- [Direction]:
Can you reproduce the material below word for word, leaving out the pictures?

----

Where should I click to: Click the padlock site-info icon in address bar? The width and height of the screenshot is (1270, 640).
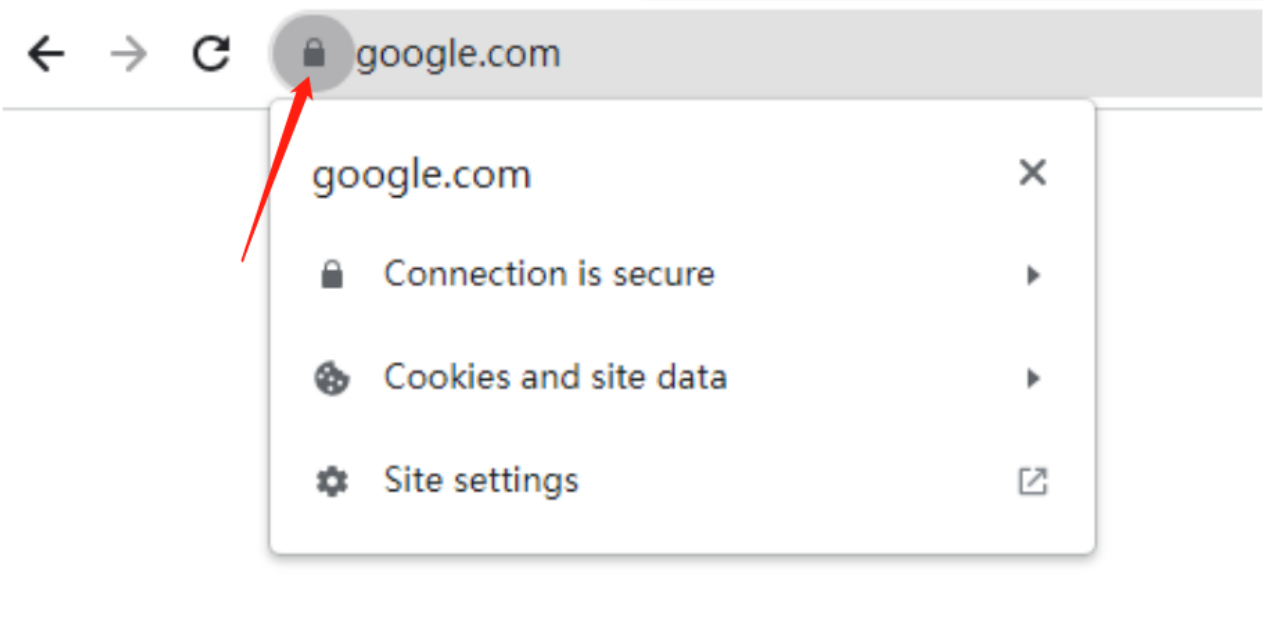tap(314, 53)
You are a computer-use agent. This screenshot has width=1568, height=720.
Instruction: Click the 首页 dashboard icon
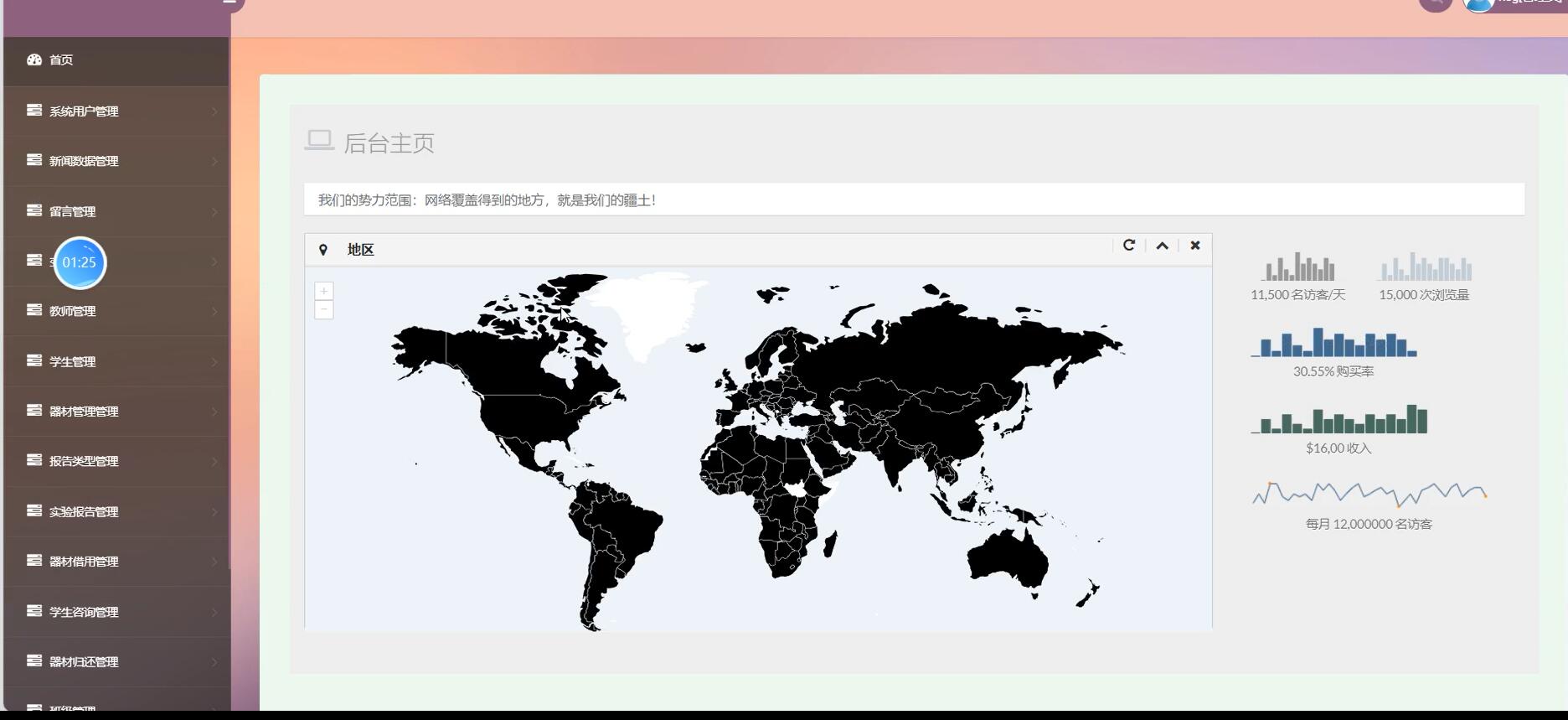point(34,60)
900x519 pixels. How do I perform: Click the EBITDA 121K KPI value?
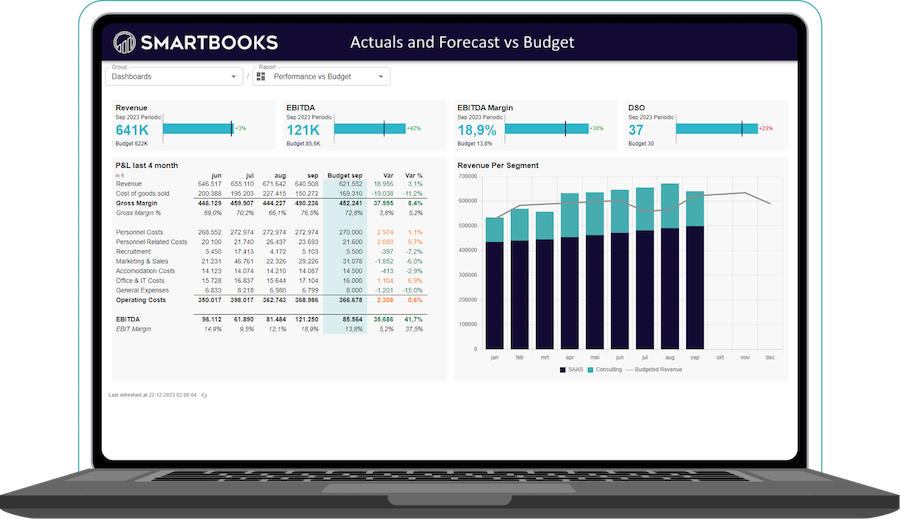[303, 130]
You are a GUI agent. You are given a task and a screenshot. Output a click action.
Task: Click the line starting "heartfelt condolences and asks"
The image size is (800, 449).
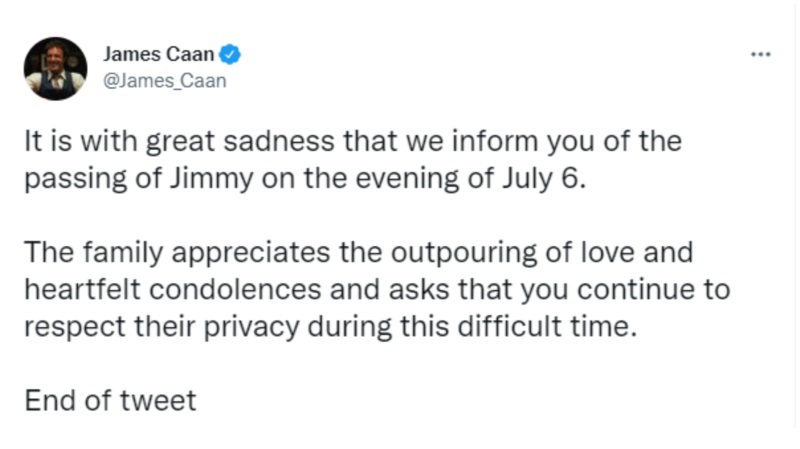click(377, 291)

----

- [The solution]:
Where should I click to: Click the padlock site-info icon in address bar? The width and height of the screenshot is (1270, 640).
tap(314, 53)
You are a computer-use agent. This screenshot has width=1568, height=720.
Instruction: Click the 首页 dashboard icon
point(34,60)
900x519 pixels. How do I perform: Click the EBITDA 121K KPI value?
[303, 130]
You are a GUI agent. You are given a task and a screenshot. Output a click action.
Task: Click the line starting "heartfelt condolences and asks"
The image size is (800, 449).
click(377, 291)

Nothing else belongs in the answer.